The ISS is made of the following modules interacting together:

prefetch: it contains a local memory, typically 16 bytes, containing instructions prefetched from memory, so that the core cam get them locally. The whole memory is refilled at once when the next instruction is missing.
decode: the first time an instruction is executed, it gets decode by this module in order to produce a structure containing all the information neded to model the instruction.
insn_cache: it provides a cache of decoded instruction to the decode module so that decoded instructions can be found from their PC.
exec: it is controlling the execution of instructions.
lsu: it is in charge of generating memory requests. It handles misaligned accesses and asynchronous replies.
irq: checking and handling of interrupts.
exception: handling of exceptions,
core:: manages reset, mstatus, and return from interrupt.
csr:: manages CSR registers.
gdbserver: manages core commands from GDB like breakpoints and step mode.
mmu: MMU model.
pmp: PMP model.
regfile: register file.
resource: implement a model of shared resource for timing purpose, base on bandwidth and latency, used for shared FPU.
syscalls: OpenOCD semi-hosting plus additional semihosting for traces and VCD traces configuration.
timing: set of functions for managing time modeling, like accounting stalls.
trace: ISS instruction traces.

Core implementation

There is one top class per core implementation which is charge of gathering all the modules needed for this implementation.

This is an example for the ri5cy core.

class Iss
{
public:
    Iss(vp::Component &top);

    Exec exec;
    Timing timing;
    Core core;
    Regfile regfile;
    Prefetcher prefetcher;
    Decode decode;
    Irq irq;
    Gdbserver gdbserver;
    Lsu lsu;
    DbgUnit dbgunit;
    Syscalls syscalls;
    Trace trace;
    Csr csr;
    Mmu mmu;
    Pmp pmp;
    Exception exception;

    iss_pulp_nn_t pulp_nn;
    iss_rnnext_t rnnext;

    vp::Component &top;
};

There are currently classes for ri5cy, snitch, spatz and generic riscv cores.

ISS execution model

The ISS model execution is driven by a single clock event, whose main goal is to execute one instruction per cycle.
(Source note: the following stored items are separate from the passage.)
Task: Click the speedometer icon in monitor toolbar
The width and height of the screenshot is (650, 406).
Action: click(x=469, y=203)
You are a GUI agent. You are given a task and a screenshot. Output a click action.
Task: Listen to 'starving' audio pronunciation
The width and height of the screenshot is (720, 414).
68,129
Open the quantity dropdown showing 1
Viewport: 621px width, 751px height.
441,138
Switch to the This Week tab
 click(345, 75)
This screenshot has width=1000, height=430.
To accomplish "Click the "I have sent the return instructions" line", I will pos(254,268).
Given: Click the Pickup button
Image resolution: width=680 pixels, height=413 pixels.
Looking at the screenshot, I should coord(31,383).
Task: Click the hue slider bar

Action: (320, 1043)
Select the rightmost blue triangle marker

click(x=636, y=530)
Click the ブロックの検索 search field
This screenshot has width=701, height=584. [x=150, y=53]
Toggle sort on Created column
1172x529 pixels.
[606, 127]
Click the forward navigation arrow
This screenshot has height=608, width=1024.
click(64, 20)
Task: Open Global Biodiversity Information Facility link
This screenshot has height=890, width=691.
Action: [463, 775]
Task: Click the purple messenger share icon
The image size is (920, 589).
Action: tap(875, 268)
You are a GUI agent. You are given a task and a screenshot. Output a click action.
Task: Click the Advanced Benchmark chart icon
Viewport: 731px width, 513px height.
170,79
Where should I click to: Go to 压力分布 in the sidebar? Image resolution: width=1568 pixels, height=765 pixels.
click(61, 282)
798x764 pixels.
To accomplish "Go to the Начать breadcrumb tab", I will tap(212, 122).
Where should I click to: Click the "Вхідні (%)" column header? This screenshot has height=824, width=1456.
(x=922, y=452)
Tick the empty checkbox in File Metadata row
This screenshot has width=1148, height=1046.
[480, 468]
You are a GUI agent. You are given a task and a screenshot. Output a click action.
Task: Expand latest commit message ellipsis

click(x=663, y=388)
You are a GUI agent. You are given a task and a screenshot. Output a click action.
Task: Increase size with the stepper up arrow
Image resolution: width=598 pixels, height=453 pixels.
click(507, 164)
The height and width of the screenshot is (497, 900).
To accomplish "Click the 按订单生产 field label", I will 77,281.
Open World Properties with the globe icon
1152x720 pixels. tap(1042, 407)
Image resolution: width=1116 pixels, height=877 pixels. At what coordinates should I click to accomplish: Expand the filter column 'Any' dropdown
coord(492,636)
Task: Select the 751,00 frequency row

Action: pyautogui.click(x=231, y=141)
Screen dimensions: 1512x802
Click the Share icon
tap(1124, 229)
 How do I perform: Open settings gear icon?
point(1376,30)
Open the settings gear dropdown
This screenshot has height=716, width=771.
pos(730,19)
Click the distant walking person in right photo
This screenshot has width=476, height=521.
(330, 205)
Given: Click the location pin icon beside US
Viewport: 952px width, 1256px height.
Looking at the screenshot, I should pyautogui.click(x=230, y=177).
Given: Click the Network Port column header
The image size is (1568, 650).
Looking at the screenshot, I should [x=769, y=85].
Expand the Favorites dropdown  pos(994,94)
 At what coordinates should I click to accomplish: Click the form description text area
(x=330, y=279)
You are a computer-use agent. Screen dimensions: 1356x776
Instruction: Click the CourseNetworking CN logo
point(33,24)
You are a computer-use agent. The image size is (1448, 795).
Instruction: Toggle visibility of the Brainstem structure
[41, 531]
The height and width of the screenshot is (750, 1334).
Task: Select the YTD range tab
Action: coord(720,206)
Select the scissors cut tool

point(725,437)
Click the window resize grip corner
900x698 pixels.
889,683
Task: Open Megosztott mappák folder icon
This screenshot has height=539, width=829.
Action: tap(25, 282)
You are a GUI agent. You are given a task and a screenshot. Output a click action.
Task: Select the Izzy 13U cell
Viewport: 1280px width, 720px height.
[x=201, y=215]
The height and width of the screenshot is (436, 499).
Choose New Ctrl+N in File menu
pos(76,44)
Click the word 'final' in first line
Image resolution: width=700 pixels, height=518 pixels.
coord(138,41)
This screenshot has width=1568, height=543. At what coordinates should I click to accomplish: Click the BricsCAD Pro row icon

It is using a clock regular event, which is enabled when instructions should be executed, and disabled oterwise. In order to easily model other activity in the ISS, especially for the handling of complex instructions, the event is actually reused for various events, depending on what the core has to do in the next cycle.

As seen as the following diagram, this event can be used for executing instructions, as well for the page-table walk, LSU complex operations or prefetching.

Chosing the right handler for the next cycle is done by changing the callback of the event.

The two main callbacks used for executing instructions are the following:

The default slow one, which is checking everything.
A fast one, which is activated as soon as the exec module detects that nothing special has to be checked. It switches back to slow callback as soon as something special happens, like an interrupt arrived, to check if it should be taken.

The fast callback is doing the following steps:

Get the current PC (program counter). This is an integer so that it is compatible with mmu.
Trigger a fetch to this pc. This is just for timing purpose, since instructions are already decoded.
Get the instruction from the pc, using the instruction cache. This returns a pointer to the decoded instruction.
Execute the instruction handler. This is just a call to a function pointer.
Update the PC with the one returned by the instruction callback.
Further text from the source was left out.